Original wooden bridges, circa 1909. Courtesy Lois Cook.
history continued
According to E.T.H. Shaffer’s Carolina Gardens, the garden began “as simple and unassuming.” As recounted by Sarah in 1937, who was by that time Mrs. Henry Walters, “One day while walking through my beloved woods I noticed a great clump of native pink azalea that down South we call wild honeysuckle. It was so lovely that I had it transplanted it to a leafy moist spot near the house.”

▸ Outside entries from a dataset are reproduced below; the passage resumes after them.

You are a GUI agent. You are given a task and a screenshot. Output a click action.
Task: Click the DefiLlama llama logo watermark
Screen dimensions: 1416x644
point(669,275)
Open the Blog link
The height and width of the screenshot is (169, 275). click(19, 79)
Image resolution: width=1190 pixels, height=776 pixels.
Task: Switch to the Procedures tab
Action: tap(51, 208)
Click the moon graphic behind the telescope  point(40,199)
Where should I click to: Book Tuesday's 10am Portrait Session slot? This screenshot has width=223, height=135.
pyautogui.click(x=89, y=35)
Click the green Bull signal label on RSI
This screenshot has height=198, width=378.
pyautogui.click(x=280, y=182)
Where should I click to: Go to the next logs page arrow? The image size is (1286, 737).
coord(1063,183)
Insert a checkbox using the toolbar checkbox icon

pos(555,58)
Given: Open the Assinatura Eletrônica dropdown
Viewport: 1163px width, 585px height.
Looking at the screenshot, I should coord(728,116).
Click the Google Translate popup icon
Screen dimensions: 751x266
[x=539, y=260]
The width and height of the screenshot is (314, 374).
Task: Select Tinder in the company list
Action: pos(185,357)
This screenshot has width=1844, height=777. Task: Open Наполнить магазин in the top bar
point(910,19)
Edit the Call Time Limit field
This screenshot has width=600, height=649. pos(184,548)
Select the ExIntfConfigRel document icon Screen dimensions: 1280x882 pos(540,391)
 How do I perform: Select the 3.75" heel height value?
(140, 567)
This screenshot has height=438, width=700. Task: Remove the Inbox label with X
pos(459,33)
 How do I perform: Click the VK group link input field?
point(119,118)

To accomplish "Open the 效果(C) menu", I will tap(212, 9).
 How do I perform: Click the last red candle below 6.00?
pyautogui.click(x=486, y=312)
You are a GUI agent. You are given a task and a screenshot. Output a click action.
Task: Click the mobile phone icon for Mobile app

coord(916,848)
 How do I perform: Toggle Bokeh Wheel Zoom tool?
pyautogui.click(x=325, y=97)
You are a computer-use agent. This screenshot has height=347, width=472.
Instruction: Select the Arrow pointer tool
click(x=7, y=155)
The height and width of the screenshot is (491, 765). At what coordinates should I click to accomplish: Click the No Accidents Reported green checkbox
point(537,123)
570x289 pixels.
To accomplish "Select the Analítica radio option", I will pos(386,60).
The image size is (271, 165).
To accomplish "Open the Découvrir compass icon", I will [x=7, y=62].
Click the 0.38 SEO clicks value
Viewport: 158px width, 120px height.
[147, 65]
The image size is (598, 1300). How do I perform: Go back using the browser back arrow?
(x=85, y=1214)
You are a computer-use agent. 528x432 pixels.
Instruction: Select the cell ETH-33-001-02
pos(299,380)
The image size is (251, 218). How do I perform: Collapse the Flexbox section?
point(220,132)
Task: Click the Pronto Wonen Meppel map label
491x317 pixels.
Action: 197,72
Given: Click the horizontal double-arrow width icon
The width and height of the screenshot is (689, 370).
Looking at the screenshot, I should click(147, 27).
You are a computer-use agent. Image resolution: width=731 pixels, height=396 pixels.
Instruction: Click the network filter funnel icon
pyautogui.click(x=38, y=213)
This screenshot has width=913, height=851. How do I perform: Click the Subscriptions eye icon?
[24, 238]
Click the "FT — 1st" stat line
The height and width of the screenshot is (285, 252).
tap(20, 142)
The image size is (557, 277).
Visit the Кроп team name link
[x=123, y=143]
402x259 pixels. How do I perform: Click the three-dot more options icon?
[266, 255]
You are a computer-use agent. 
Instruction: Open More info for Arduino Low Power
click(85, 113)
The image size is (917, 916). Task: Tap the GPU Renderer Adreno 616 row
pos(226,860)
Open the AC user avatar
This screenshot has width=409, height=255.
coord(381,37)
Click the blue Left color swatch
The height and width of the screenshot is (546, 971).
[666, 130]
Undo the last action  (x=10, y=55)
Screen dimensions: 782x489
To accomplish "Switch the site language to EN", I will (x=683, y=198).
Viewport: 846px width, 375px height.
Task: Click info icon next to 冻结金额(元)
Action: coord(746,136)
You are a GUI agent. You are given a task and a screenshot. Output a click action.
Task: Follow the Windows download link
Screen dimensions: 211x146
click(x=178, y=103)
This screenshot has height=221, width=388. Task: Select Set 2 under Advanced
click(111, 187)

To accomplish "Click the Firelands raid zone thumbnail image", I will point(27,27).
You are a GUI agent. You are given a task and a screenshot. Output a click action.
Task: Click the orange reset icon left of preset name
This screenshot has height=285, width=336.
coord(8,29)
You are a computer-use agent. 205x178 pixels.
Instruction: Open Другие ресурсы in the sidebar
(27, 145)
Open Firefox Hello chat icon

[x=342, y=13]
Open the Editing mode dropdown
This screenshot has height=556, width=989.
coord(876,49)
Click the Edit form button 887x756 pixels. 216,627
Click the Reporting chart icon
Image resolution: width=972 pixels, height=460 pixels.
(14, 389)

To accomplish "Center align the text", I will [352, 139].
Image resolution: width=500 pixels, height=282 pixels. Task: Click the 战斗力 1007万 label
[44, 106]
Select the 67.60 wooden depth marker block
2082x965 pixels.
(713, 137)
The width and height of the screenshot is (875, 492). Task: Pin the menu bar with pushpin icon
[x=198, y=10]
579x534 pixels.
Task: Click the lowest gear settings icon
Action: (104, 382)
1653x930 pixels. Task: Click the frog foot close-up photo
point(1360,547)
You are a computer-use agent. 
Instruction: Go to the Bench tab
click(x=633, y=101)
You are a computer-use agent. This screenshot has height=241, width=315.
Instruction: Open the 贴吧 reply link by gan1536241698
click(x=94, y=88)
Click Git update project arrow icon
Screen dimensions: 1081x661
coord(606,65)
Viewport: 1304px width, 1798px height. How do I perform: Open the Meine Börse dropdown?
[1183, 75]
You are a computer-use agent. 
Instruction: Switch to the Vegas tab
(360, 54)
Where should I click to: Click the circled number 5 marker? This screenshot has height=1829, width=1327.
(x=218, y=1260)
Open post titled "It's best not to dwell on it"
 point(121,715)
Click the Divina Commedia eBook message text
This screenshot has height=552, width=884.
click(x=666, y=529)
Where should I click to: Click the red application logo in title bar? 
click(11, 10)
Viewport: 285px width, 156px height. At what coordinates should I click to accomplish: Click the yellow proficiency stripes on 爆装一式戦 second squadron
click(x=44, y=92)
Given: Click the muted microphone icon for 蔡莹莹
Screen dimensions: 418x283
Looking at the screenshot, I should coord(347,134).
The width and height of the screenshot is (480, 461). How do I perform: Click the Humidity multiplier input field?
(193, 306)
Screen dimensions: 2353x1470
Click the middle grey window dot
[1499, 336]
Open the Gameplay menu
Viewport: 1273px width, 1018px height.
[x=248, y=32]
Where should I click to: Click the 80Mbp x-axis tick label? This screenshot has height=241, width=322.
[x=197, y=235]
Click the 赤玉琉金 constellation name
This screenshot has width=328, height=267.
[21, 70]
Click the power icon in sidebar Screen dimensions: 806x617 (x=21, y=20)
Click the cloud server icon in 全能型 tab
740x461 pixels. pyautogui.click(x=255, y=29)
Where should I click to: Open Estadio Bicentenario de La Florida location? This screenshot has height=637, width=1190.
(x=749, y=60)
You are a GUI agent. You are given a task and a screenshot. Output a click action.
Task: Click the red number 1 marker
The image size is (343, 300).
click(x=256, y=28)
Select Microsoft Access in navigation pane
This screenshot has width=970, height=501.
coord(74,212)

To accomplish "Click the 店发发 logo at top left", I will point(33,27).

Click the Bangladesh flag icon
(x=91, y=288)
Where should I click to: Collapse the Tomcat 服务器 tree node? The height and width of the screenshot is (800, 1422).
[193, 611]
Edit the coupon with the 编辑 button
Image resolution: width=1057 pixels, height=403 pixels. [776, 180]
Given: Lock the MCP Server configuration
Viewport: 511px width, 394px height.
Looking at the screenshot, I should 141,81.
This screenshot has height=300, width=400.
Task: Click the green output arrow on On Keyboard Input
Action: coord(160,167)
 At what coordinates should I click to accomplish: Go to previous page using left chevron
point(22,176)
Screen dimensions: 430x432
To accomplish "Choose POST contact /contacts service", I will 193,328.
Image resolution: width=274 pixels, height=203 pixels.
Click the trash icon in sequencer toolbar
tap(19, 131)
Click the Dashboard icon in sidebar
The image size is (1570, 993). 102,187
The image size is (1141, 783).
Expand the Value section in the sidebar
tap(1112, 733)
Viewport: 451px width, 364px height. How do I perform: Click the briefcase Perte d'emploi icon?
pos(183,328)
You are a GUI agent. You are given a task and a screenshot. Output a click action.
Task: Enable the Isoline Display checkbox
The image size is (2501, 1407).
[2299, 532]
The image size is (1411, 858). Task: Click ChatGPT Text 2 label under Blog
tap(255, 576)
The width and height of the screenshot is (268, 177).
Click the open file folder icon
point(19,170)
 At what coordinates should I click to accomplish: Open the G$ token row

An additional recollection by Mrs. Walters recounts a similar epiphany regarding the discovery of a towering southern magnolia in full bloom. Hence, the azalea and the magnolia became “two children of her own acres,” and that they “should always remain the major accents of the garden to-be.” Renowned Augusta, Georgia, horticulturalist P.J. Berckmans had family members deliver the first of the garden's camellias and azaleas. These plantings became the basis of the garden's perennial collection and many still bloom today. By the 1930s, the Joneses opened Airlie to the public several days a year during the height of azalea bloom.
In 1948, W.A. and Bertha Barefoot Corbett purchased the Airlie property and moved to the estate, along with several of their grown children. Corbett was a local business owner, with strong ties to the community, and chose to open the garden to the public several times a year, especially in the spring when the azaleas were in full bloom.
However, in 1954, the garden suffered tremendous damage when Hurricane Hazel made landfall in North Carolina. The deadly storm inundated the garden with saltwater, killing hundreds of azaleas and protective shade trees. Hurricanes Bertha and the more destructive Fran caused further damage in 1996.